Saved data entries:
╔══

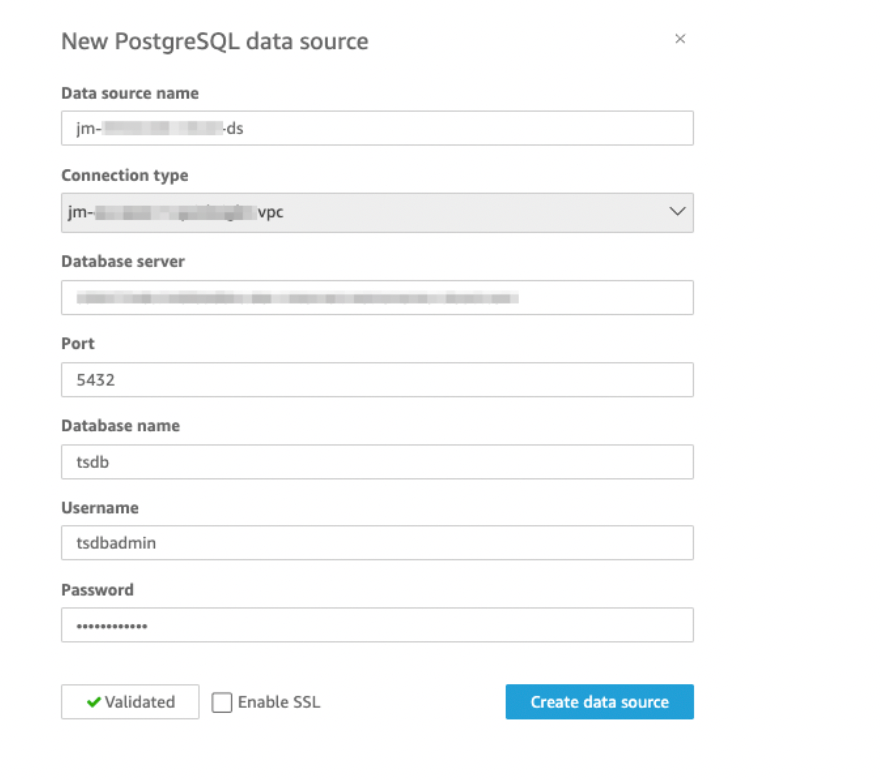Screen dimensions: 880x780
Task: Click the Username label
Action: (99, 508)
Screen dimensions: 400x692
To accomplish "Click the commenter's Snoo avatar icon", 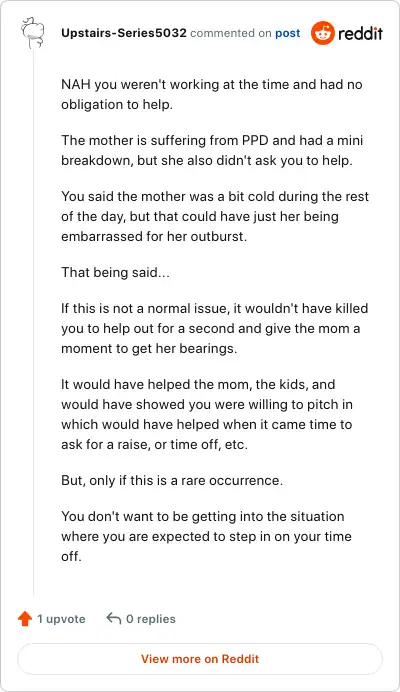I will pyautogui.click(x=33, y=33).
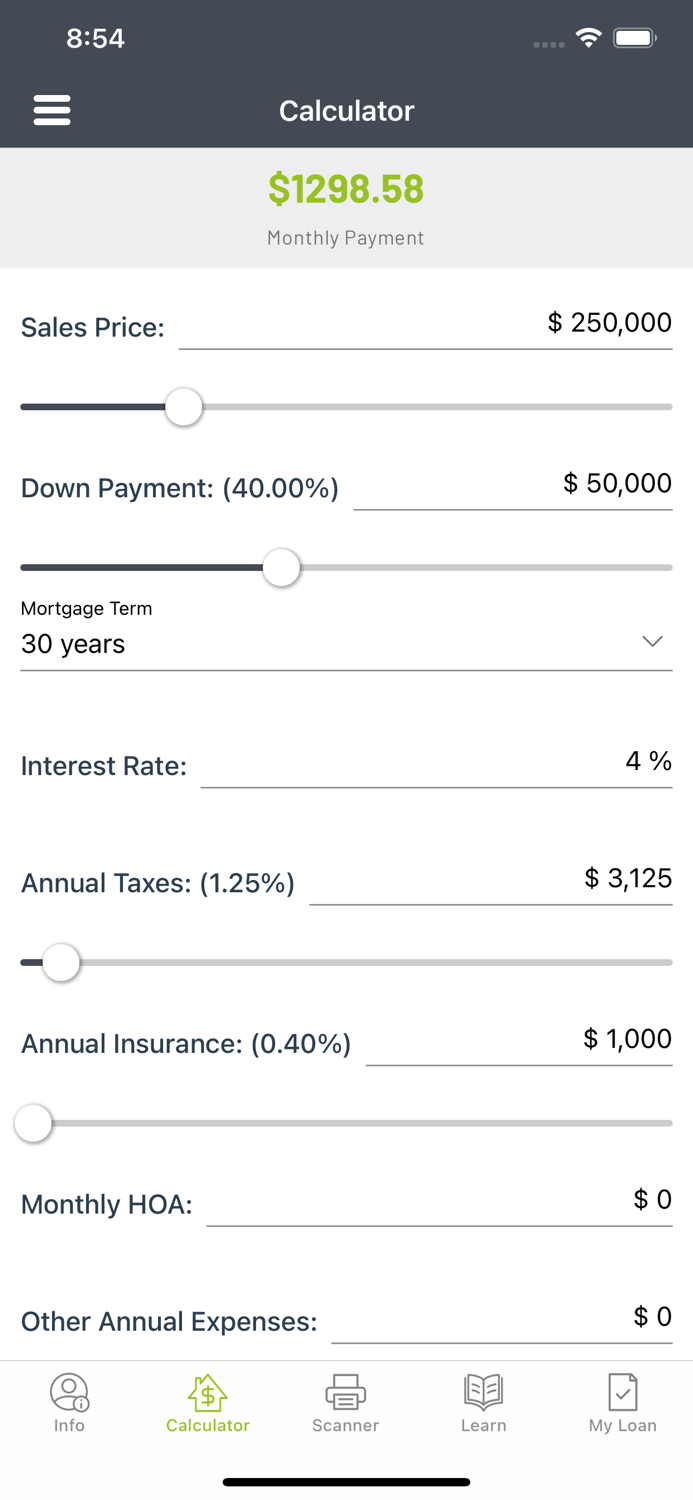Open the Scanner printer icon
Screen dimensions: 693x1500
[x=345, y=1392]
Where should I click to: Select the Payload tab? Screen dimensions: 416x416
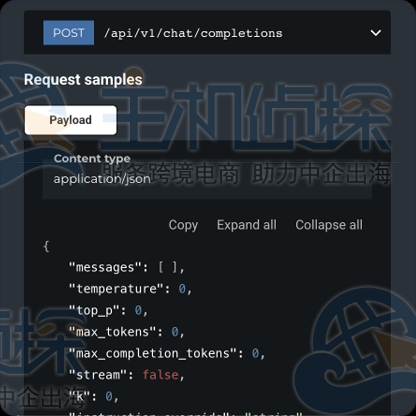(71, 120)
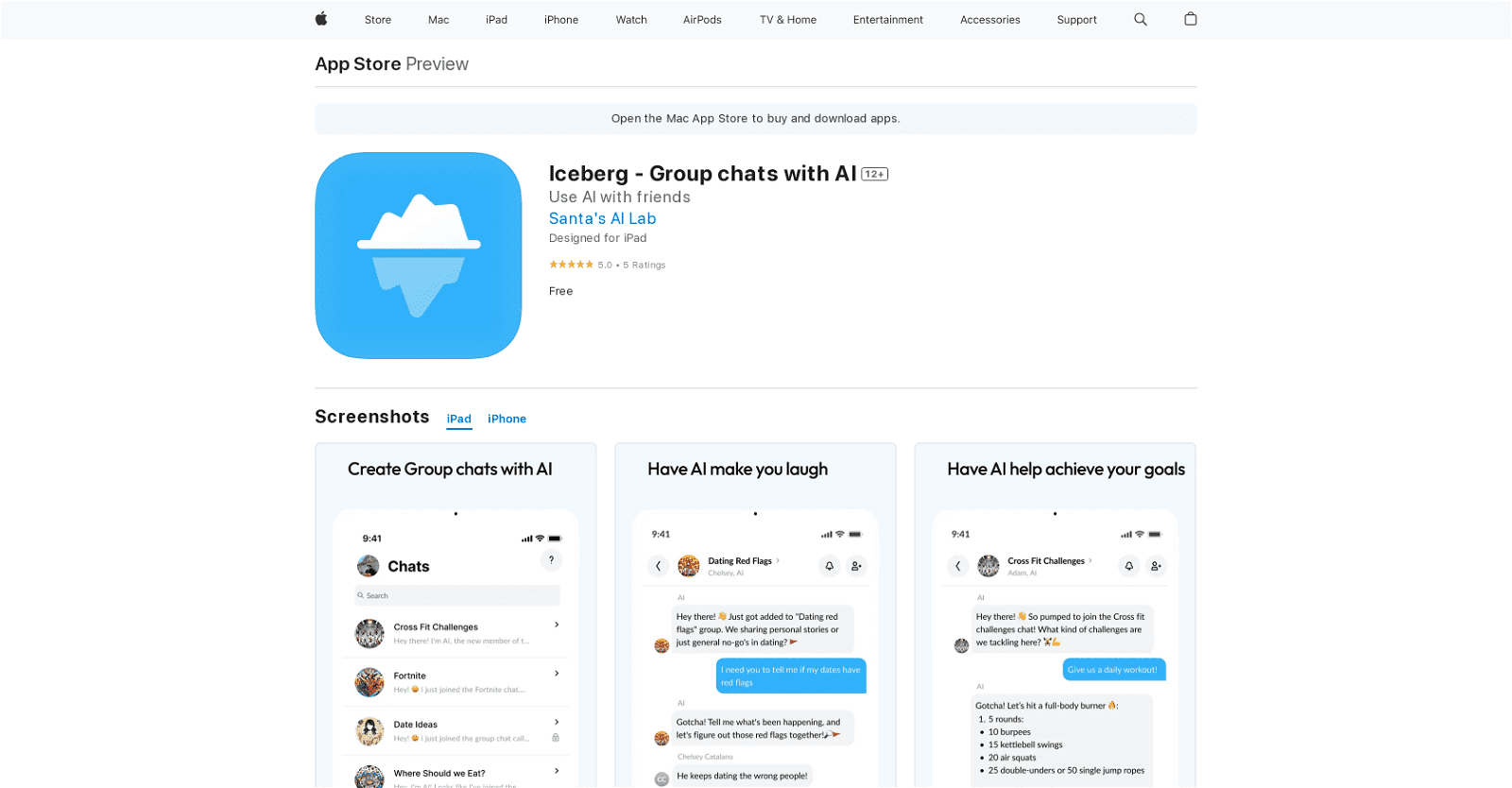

╚══

REQUIREMENT: Omit the pictures. Write out exactly the lines from the one containing "Where should I" through the last line of the entries, both of them included.

COMPLETED TASK:
Where should I click to: Select the Payload tab? Screen dimensions: 416x416
(71, 120)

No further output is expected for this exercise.